The following unabridged reviews are made available under license from their respective rights holders and publishers. Reviews may be used for educational purposes consistent with the fair use doctrine in your jurisdiction, and may not be reproduced or repurposed without permission from the rights holders.

Note: This section may include reviews for related titles (e.g., same author, series, or related edition).

From Cooperative Children's Book Center (CCBC)
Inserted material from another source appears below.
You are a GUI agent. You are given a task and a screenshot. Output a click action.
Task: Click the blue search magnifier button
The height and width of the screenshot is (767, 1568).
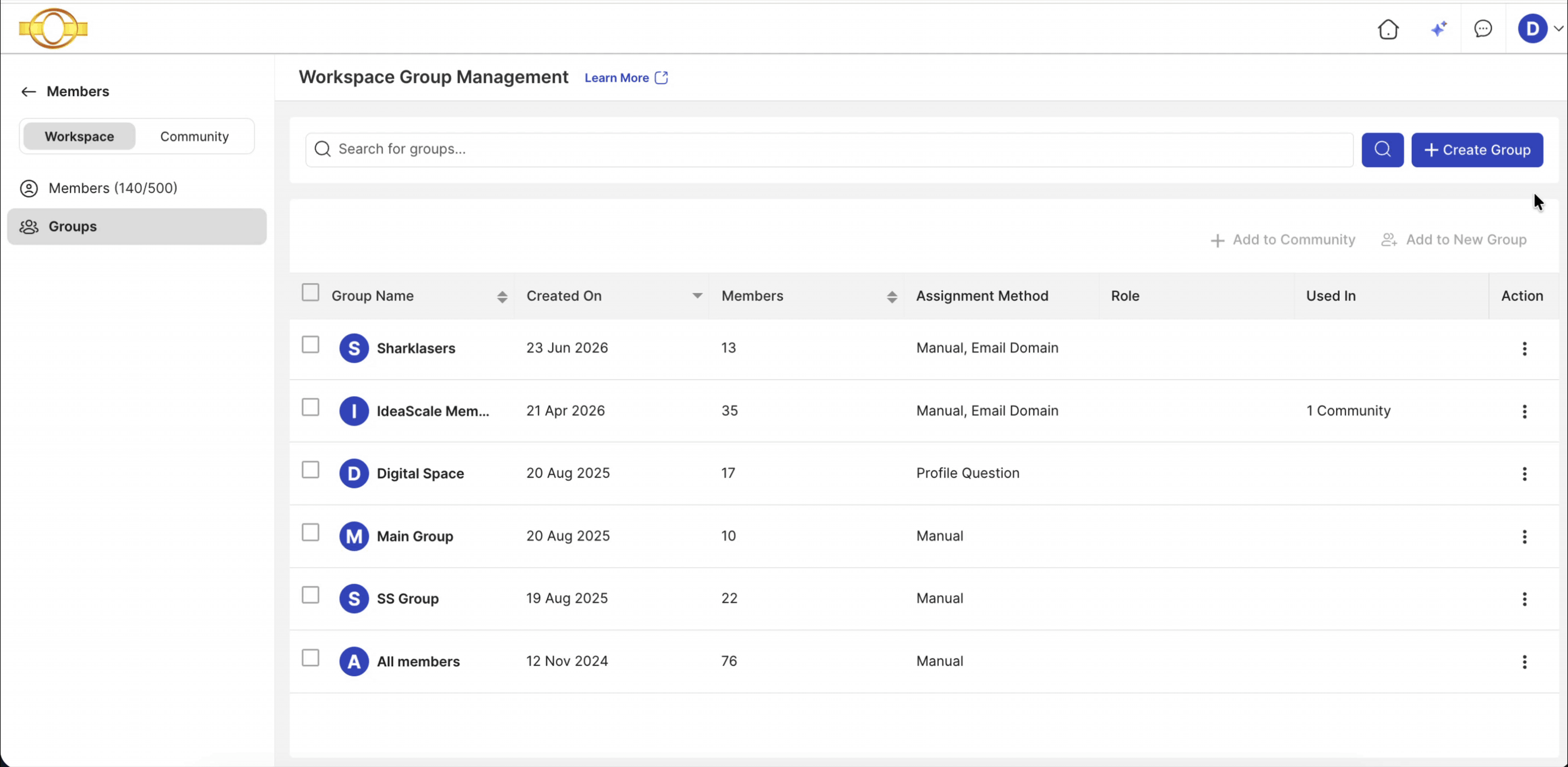click(1383, 150)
Labor rights and the challenges faced by undocumented immigrants are the focus of a fictional story about an undocumented Mexican immigrant who is working long hours in a restaurant for less than minimum wage. A Chinese immigrant who begins working there urges him to go with her for help at a workers’ center. There, the two are told that if they want change, they need to get their coworkers involved. Eventually they are able to convince their coworkers to file a legal complaint against their boss, even though many of them are afraid they might be deported as a result. Tonatiuh’s signature Native Mexican-inspired art style unfolds here in an accordion format that echoes the Mixtec codices that predated Europeans on the American continents. This aptly supports the reader–Friendly, sequential nature of the storytelling in a work that offers a strong social justice point of view, but feels intimate rather than didactic. (Age 12 and older)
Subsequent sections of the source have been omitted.